Just last week, the wolfiest book of all was published. The Hungry Wolf is a retelling of all the best ‘daft wolf tries to eat clever lamb’ stories I could find, stunningly illustrated by Melanie Williamson.
But there are lots of wolves in my other books too:
There’s a helpful wolf in the last story in Girls, Goddesses and Giants, my recent collection of heroine stories.
There’s a smooth-talking sharp-toothed wolf in Little Red Riding Hood.
Sylvie, the rather snappy wolf girl, appears in both Wolf Notes, the second novel in the First Aid series, and Maze Running, the last of the series.
And I have a collection of Winter’s Tales coming out later this year (just in time for the first frost and snow!), which has a lovely lemon-yellow wolf on the cover and a howling wolf story inside.
There is no one other creature, apart from possibly 11 year old girls, that I have written about as often as I have written about wolves.
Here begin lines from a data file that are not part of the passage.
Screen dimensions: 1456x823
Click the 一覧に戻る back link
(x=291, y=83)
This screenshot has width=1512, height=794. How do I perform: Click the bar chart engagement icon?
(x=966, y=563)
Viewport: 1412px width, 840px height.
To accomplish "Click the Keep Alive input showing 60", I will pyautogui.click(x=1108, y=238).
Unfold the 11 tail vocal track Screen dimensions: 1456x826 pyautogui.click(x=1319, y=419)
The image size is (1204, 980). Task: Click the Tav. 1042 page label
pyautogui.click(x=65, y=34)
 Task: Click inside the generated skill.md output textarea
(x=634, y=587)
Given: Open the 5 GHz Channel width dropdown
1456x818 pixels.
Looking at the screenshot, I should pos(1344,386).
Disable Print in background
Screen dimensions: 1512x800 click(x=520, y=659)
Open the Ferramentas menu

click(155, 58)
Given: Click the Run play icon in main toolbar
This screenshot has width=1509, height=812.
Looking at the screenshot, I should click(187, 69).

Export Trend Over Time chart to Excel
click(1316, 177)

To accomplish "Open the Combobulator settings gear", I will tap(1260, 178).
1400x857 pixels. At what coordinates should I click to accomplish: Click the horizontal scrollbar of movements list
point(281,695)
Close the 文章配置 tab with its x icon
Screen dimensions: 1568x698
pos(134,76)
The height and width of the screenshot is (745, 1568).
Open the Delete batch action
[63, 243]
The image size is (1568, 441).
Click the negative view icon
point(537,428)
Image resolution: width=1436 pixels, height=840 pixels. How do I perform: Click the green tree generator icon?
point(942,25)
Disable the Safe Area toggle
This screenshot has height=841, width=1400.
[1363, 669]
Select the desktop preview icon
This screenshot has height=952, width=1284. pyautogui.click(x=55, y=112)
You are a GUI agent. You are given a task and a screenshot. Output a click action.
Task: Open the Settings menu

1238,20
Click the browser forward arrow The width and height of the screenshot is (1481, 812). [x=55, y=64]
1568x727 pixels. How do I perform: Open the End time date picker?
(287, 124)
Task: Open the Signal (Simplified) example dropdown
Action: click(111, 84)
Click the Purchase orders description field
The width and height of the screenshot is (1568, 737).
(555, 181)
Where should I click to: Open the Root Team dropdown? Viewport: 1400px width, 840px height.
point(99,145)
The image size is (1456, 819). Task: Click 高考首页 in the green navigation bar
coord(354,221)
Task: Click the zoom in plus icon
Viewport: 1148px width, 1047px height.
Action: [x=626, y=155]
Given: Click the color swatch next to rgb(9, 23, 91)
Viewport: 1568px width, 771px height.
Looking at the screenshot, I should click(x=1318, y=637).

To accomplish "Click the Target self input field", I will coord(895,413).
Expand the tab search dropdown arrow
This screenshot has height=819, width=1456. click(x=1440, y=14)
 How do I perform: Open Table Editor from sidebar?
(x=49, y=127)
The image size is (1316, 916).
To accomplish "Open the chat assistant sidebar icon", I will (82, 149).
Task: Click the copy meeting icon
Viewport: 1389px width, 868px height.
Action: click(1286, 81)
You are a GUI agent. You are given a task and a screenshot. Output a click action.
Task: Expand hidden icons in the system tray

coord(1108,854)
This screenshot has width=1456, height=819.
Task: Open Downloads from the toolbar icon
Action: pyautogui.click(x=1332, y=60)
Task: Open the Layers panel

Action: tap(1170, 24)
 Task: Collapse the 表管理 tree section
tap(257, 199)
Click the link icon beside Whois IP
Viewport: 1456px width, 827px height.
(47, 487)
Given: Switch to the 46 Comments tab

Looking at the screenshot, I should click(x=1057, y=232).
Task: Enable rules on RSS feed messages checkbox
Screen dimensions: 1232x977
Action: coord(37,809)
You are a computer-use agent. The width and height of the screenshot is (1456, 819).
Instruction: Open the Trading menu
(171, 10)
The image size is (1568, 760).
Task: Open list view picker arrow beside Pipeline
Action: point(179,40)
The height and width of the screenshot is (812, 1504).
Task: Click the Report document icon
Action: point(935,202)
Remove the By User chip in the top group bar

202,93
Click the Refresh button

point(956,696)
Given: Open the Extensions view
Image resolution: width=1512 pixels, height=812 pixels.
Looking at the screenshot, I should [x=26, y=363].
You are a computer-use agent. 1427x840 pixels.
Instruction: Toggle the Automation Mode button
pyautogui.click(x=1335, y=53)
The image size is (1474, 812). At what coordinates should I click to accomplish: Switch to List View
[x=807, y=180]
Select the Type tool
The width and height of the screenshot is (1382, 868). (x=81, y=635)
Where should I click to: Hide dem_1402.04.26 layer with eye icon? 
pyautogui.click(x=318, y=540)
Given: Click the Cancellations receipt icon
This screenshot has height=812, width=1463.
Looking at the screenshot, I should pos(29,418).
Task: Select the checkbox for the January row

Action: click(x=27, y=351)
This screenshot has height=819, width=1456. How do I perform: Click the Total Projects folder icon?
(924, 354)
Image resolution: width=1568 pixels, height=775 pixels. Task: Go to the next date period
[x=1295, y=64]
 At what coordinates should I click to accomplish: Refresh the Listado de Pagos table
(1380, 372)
So what is it about wolves that draws me and so many other writers to them? (Many of my favourite kids’ books are about wolves, like Michelle Paver’s Wolf Brother, or werewolves, like Roy Gill’s Daemon Parallel… To save me listing lots more, here are seven of my favourite wolf books for adults from the Scottish Book Trust website…)
So, what is it about wolves?
There are many theories about people’s fascination with wolves, but I think I know why I’m drawn as a writer to stories about wolves, why I love retelling ancient wolf stories and creating new wolf stories.
Wolves are both cool and scary. They are beautiful creatures, but they are also dangerous. And what’s so handy for writers is that EVERYONE has a reaction to wolves. Wolves are story shorthand for lots of useful, dramatic things. We don’t need to explain wolves. So wolves are a bit like dragons, which are also fascinating, beautiful and very dangerous. Perhaps wolves are the real world equivalent of dragons…
In stories, wolves can be equally convincing and equally useful to the plot as either a friend or an enemy (or, like Sylvie in Wolf Notes, as a mix of both.) So wolves can be tricksters: never entirely trustworthy, just as likely to be a baddie as a goodie, and very likely to move the story in unpredictable ways. That’s why one of my favourite mythical wolves is Fenrir, the son of Viking trickster god Loki.
One of the reasons I tell so many wolf stories is that so many cultures tell wolf stories. Almost every part of the world has had wolves as a main predator at some time, so wolves appear in lots of stories. This is another similarity between wolves and dragons, which are also an almost universal story baddie. (I know Irish dragon stories and Chinese dragon stories, Greek dragon stories and Scandinavian dragon stories; but I also know native American wolf stories and Viking wolf stories, Scottish wolf stories and Sanskrit wolf stories.) It is fascinating to see how the role and character of the wolf changes across cultures: almost always a baddie in Europe, often a wise goodie in native American culture.
I have a personal reason for feeling strongly about wolf stories too. I used to be scared of dogs, ‘cross the road if a dog was walking towards me on a lead’ type scared. Then I spent months researching wolves’ social organisation and intelligence for Wolf Notes. Once I understood a bit about wolves, I suddenly realised that I understood a bit about dogs too – mainly that they weren’t remotely interested in me because I was neither another dog nor their owner / pack leader – so I stopped being scared of them. Which just shows that writing books about wolves can change your life.
So, now I have six wolf books on my shelves. I wonder what wolf I will write next…
What animal are you particularly drawn to writing (or reading) about, and do you know why?